White Tiger (Belyy Tigr) (2012)
IMDb meta-data is 1 hour and 44 minutes, rated 6.5 by 3213 cinematizens.
Genre: War, Fantasy.
Verdict: Ahab, tank whisperer.
Context. In the July and August of 1943, near Kursk in South West Russia, an enormous tank battle occurred as the Nazis launched their last major Eastern offensive, putting into the maw a million men (Germans, Austrians, Italians, Hungarians, Romanians, Bulgarians, Slovenians, Croatian, and more) with 3000+ tanks. Big, huh? But the Soviets saw that bid and raised it, offering to Ares more than two and half million men with 7000 tanks. The air fleets were likewise enormous. Events far away determined the eventual outcome when the Western Allies invaded Sicily leading the Nazis in Russia to fall back because reserves of men and material intended to sustain a counter-attack in Russia were diverted to Italy.
Set-up. After one tank engagement in the weeks this battle dragged on, a badly burned Ahab is pulled from a T-34 and miraculously recovers from his near fatal wounds in ten minutes. This is Comrade Found who becomes the tank whisperer. He communes with the steel hulls of burned-out hulks and confirms that his tank was destroyed by the titular White Tiger tank.

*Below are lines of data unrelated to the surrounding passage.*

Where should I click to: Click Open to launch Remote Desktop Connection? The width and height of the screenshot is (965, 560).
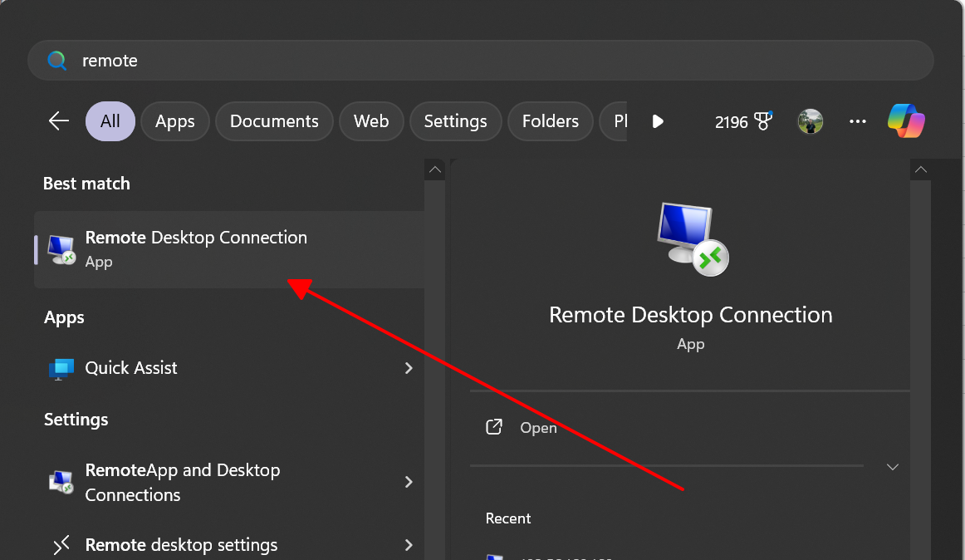coord(537,428)
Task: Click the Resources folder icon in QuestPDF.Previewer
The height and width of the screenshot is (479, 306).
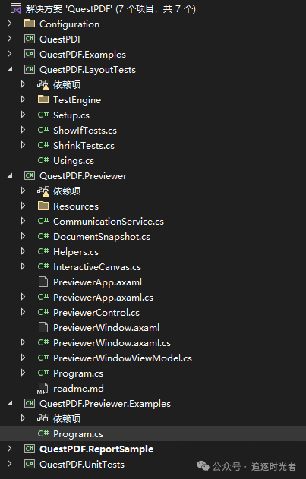Action: tap(43, 206)
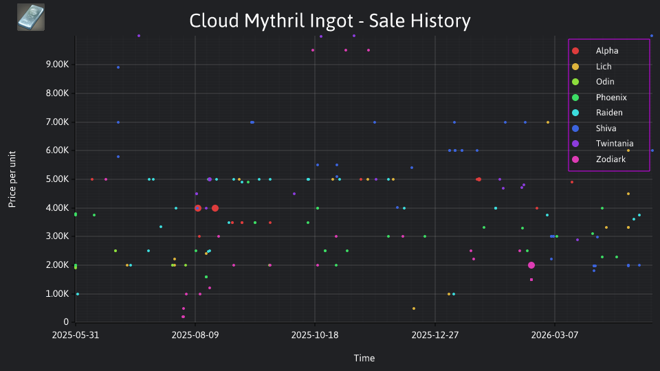660x371 pixels.
Task: Click the chart title Cloud Mythril Ingot - Sale History
Action: point(330,21)
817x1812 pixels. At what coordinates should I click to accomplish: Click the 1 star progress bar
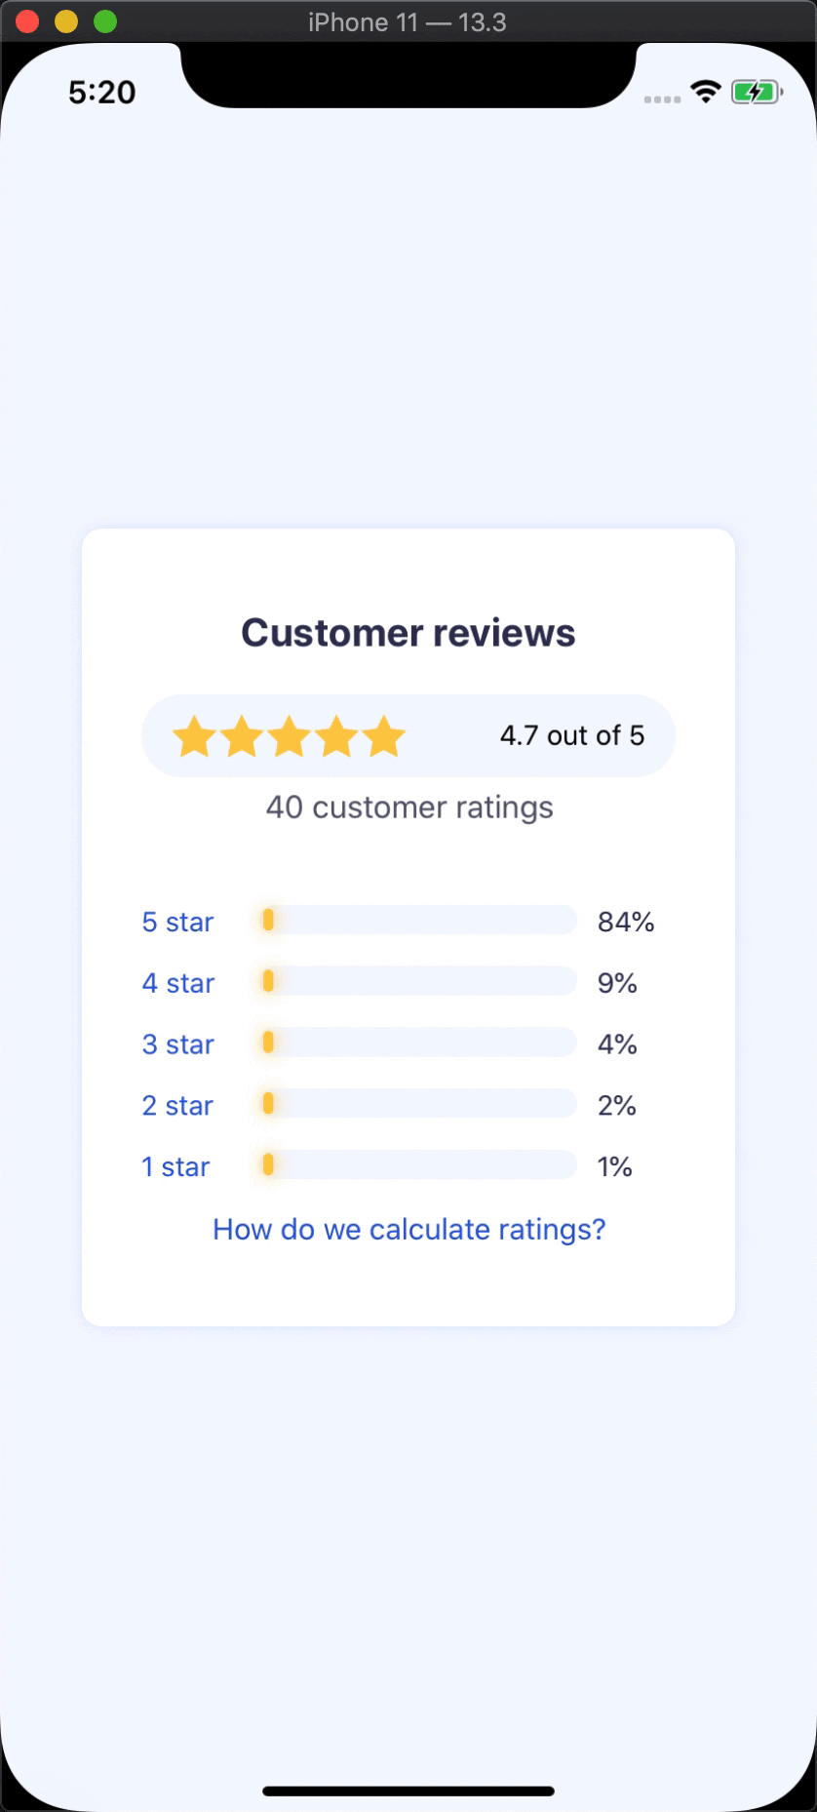click(418, 1165)
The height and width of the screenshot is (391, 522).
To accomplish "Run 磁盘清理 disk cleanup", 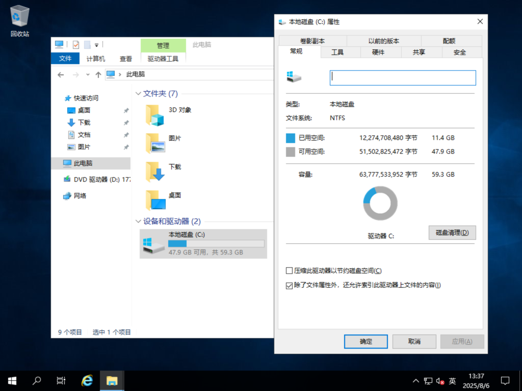I will pos(452,232).
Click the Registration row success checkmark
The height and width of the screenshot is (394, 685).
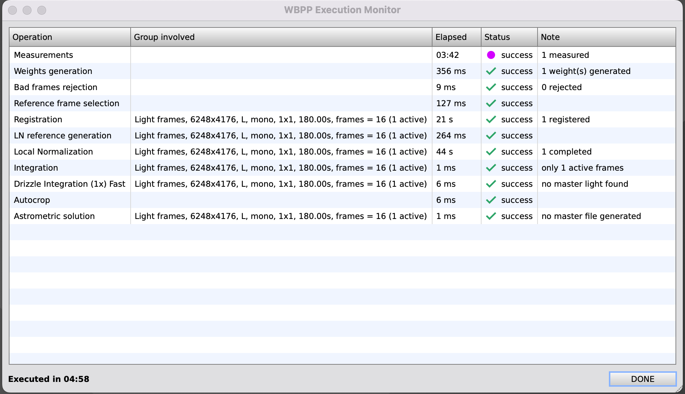tap(491, 119)
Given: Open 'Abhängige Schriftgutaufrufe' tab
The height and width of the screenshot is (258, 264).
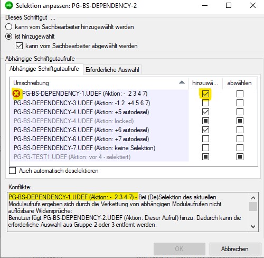Looking at the screenshot, I should point(44,69).
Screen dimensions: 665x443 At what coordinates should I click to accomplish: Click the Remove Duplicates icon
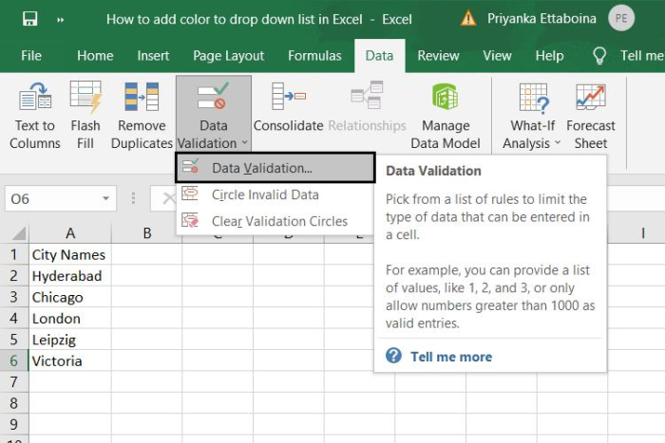pos(142,98)
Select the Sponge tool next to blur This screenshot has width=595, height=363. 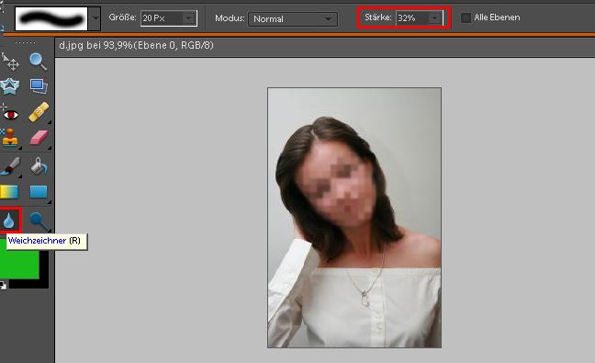click(x=39, y=221)
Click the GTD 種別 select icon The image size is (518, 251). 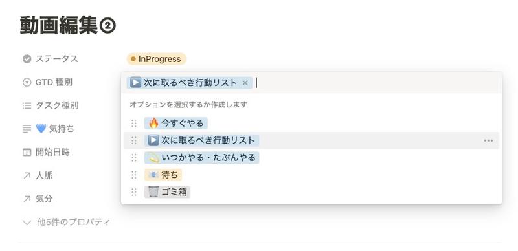(x=27, y=82)
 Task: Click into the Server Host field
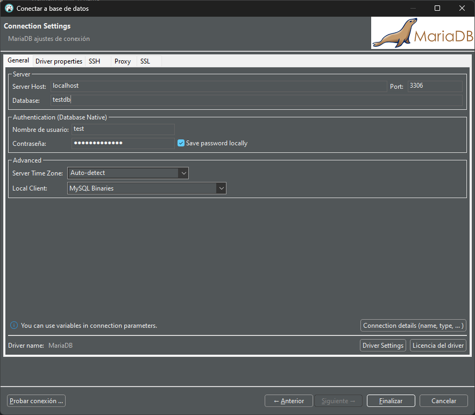pyautogui.click(x=218, y=86)
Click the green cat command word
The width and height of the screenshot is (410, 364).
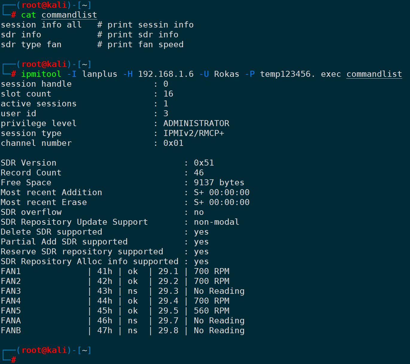tap(28, 15)
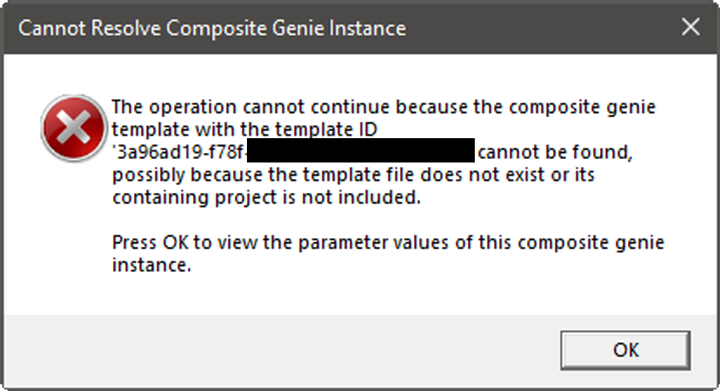The width and height of the screenshot is (720, 391).
Task: Click the 'possibly because the template file' line
Action: click(x=353, y=175)
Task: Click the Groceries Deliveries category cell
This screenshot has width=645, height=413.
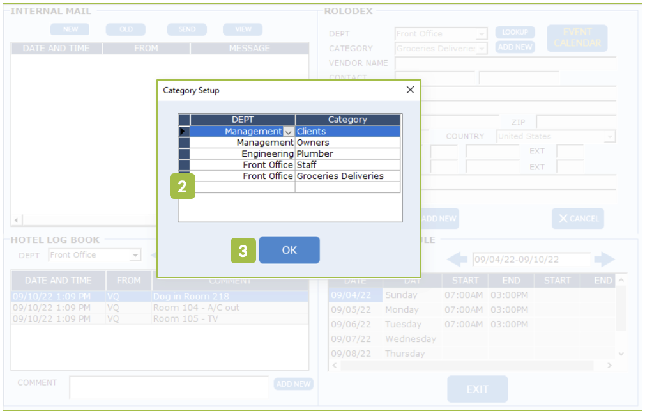Action: 347,176
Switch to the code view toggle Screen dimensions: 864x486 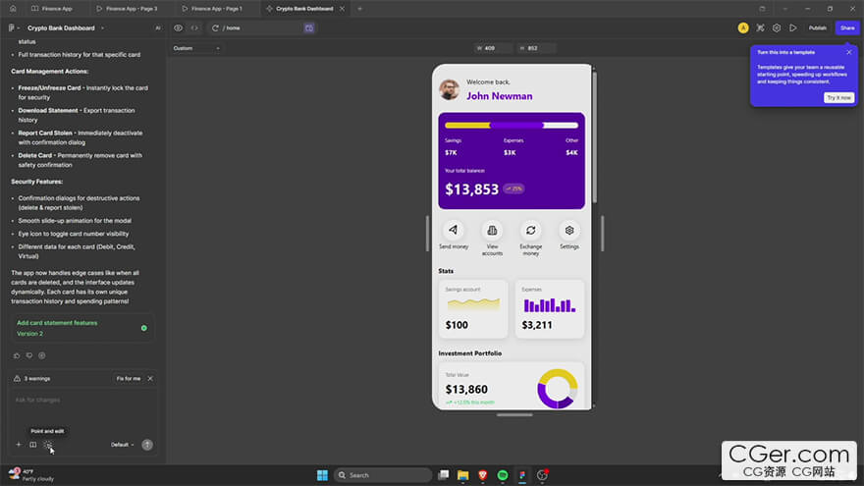194,27
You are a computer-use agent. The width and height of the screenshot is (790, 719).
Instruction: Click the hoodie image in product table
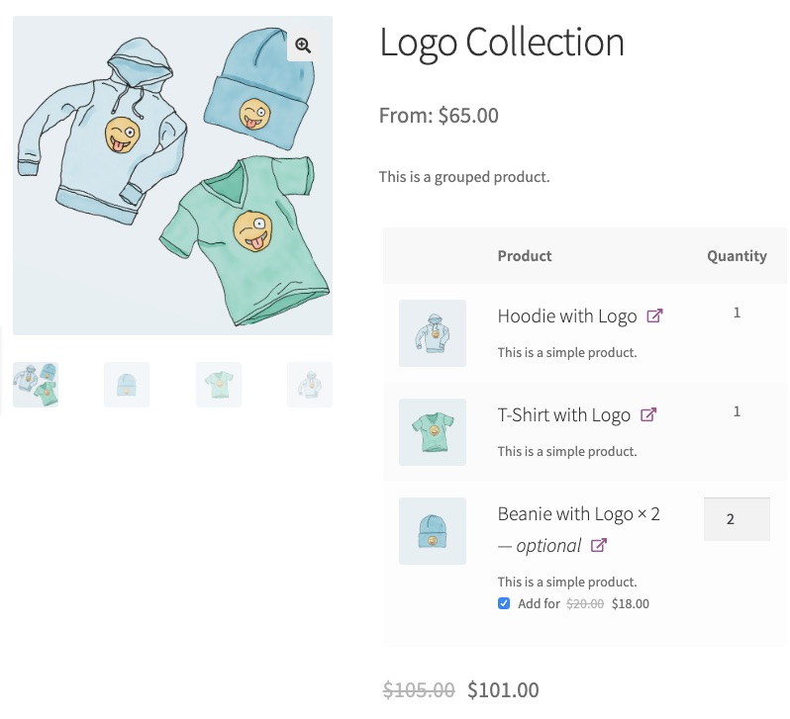(x=433, y=333)
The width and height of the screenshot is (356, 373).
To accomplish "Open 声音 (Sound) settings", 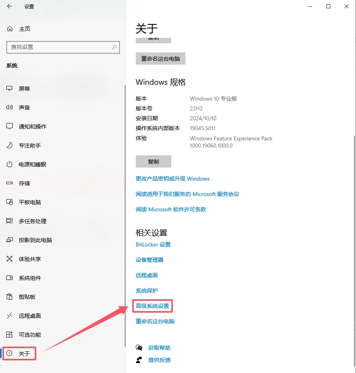I will [x=24, y=107].
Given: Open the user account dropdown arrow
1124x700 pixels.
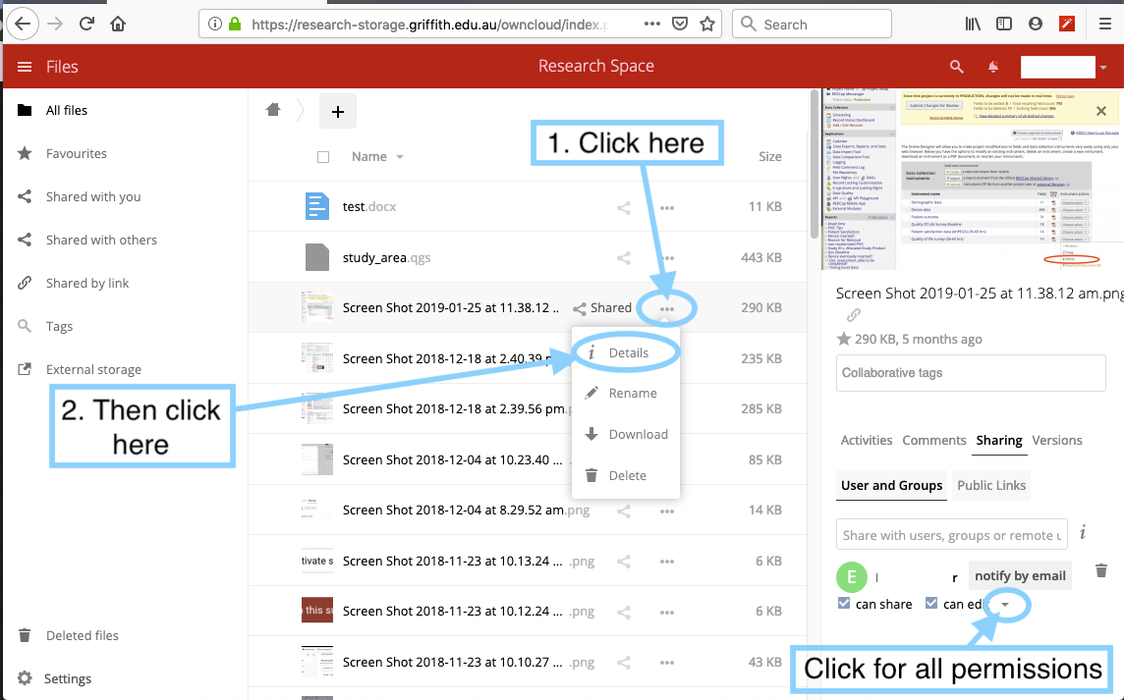Looking at the screenshot, I should point(1104,68).
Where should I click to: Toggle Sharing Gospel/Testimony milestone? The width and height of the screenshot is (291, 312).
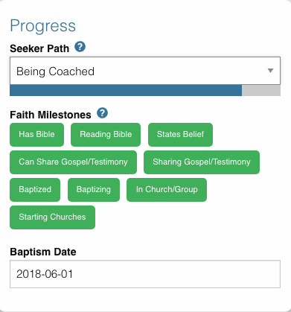[202, 162]
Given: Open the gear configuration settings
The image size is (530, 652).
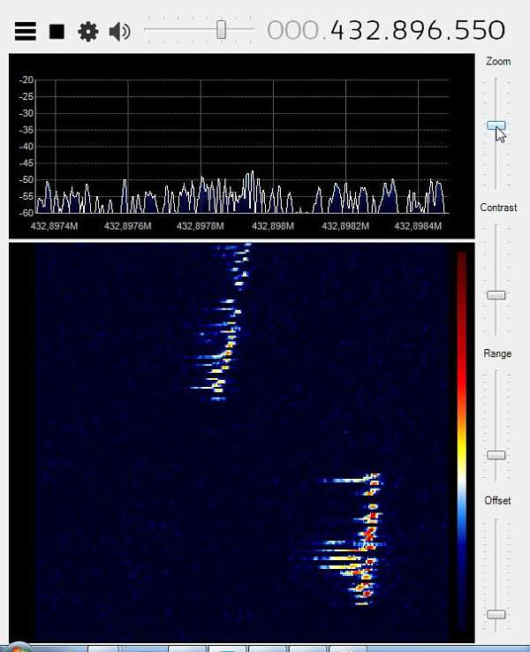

This is a long way from the Soviet propaganda films about the Great Patriotic War like Two Soldiers (1943), It Happened at the Donbass (1945), The Star (1953), Ballad of a Soldier (1959), ….. where bare and barrel-chested hero workers rip German tanks apart with one hand while hold Lenin’s testament aloft in the other. In this film there is blood and grit, and no one turns to Lenin for solace. Moreover, the tank whisperer is a non-entity, pigeon chested, cross-eyed, monosyllabic, and stooped. This is no Hollywood hunk taking time off from the steroids and the gym.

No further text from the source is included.